TRIAL: Arlene Chan is hoping to raise $25,000 in corporate sponsorship within two months for a 12-month clinical trial. Photo: Attila Csaszar

Breast cancer study gets down to work

Thursday, 9 April, 2015 - 16:38

WA researchers are looking at ways to help breast cancer sufferers get back on track.

THE Breast Cancer Research Centre WA is leading a groundbreaking study into the challenges faced by women seeking to return to the workforce after treatment for breast cancer.

Fundraising for the clinical trial has been kick-started by a donation of almost $5,000 from construction firm Centrals.

Centrals matched funds raised by its employees for the cause, a campaign started by Murray Black, who shaved his head, eyebrows and goatee to support his sister, Leah Black, in her fight against breast cancer.

BCRC WA director breast cancer research centre Arlene Chan told Business News she was seeking $25,000 from corporate sponsors to carry out a ‘survivorship’ study of up to 250 WA women with breast cancer.

Professor Chan said anecdotal evidence had shown many women diagnosed with breast cancer struggled to return to full work duties, as well as coping with changes in their social and family relationships.

She said the survivorship study would identify physical and psychological issues that affected women’s ability to function at work, and aimed to provide companies with practical strategies they could use to support employees diagnosed with breast cancer to maintain productivity.

“What we want to try and achieve is something quite unique,” Professor Chan said.

“That is to follow not just physical symptoms women experience after their breast cancer diagnosis, but really focus on the aspects of their lives that are important to resuming a normal lifestyle.

“Those factors are things like their impact on their employment, whether it actually interferes with their ability to function at the level that they were prior to diagnosis; and then very much correlated with that is the impact of the diagnosis and treatment on relationships.”

Professor Chan believes that, over a 12-month period, up to 250 women of varying ages already known to BCRC WA, living both in Perth and regional areas, and with between one and five years from first diagnosis, could be incorporated into the trial.

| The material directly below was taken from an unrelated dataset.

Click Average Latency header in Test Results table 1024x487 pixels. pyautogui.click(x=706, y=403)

“What we’re trying to achieve with this is firstly to try and get a sense of what the prevalence of these problems are, because women certainly contribute significantly to the business world,” she said.

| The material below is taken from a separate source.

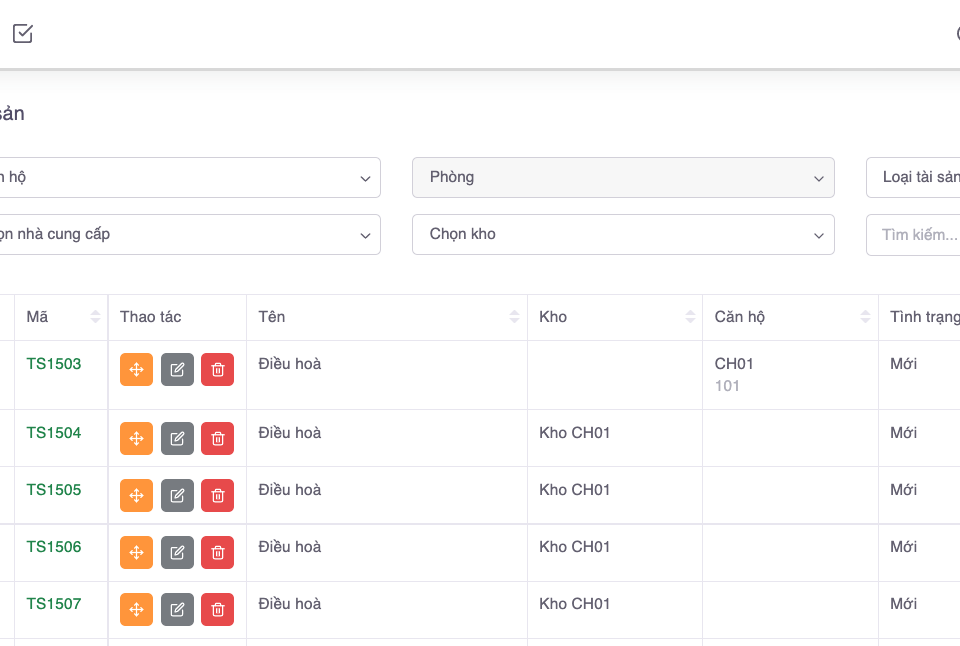Click the red trash icon for TS1503

(x=217, y=370)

“The next most important thing is to try and identify what are the major aspects and variables that impact on women’s decisions to resume work or what are the factors that make it impossible for them to resume work.

“Once we identify the variables that we think are most likely to impact on the employment status then we can go out to businesses and say ‘this is what we’ve identified, how do you see from your organisational strengths and conduct how could you help and support your employees to actually head off the possibility that they will leave’?”

Professor Chan said she was very optimistic the study would be able to identify issues employers could change to help their staff, and because each business was different she wanted to take a collaborative approach to setting up mitigation strategies.